**Your goal:** Swap "Image resolution" for "Screen size" in the lines running from the one containing "The width and" through the one containing "tab-settings: Settings is", inclusive, and write out only those lines with everything else left unchanged.

(Records provided Opens)

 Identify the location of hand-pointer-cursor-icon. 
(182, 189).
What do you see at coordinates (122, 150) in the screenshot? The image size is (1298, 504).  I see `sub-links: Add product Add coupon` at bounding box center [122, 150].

(Records provided Closes)
(Records provided Opens)

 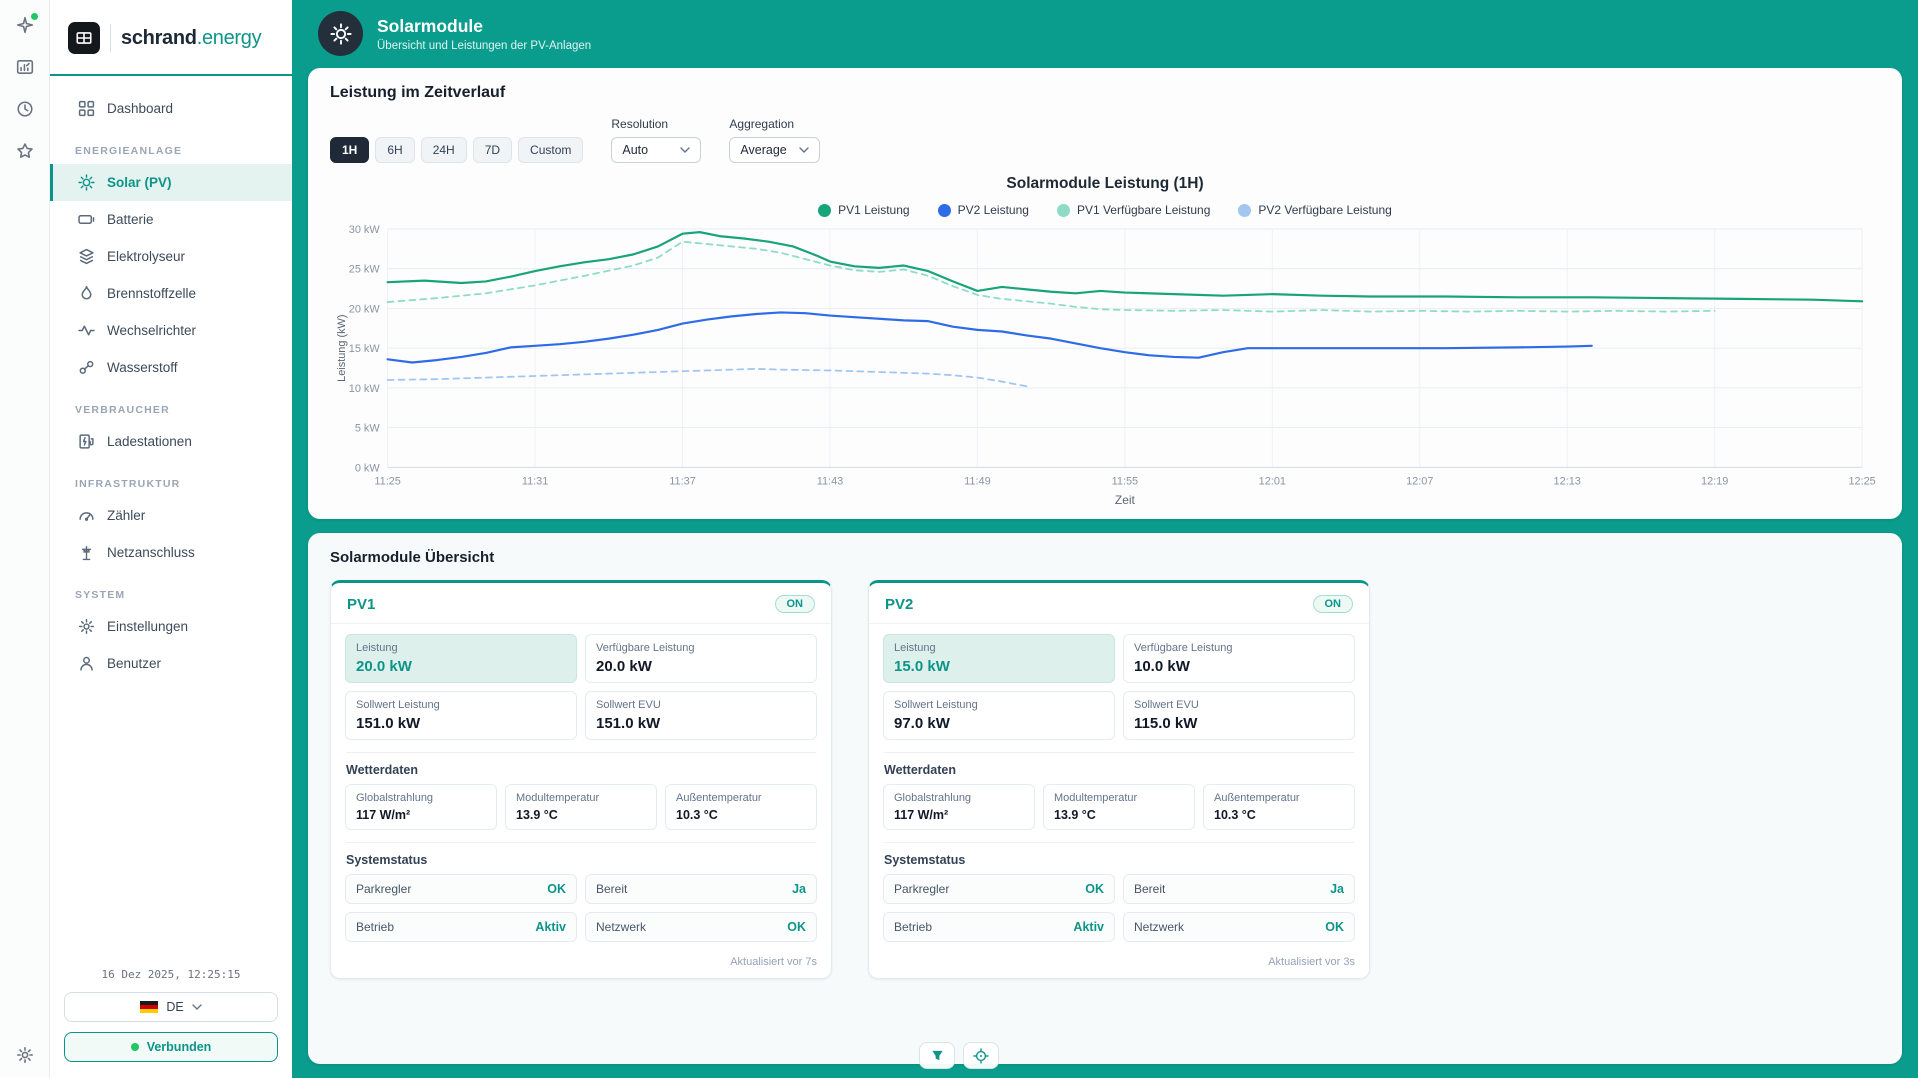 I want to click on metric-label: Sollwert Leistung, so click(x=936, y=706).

(Records provided Closes)
(Records provided Opens)

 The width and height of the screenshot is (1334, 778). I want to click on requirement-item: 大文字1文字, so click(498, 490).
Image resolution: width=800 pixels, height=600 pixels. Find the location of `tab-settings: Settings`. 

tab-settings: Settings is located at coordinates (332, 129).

(Records provided Closes)

**Task output:**
 The width and height of the screenshot is (1334, 778). I want to click on requirement-item: 大文字1文字, so click(498, 490).
Screen size: width=800 pixels, height=600 pixels. Find the location of `tab-settings: Settings`. 

tab-settings: Settings is located at coordinates (332, 129).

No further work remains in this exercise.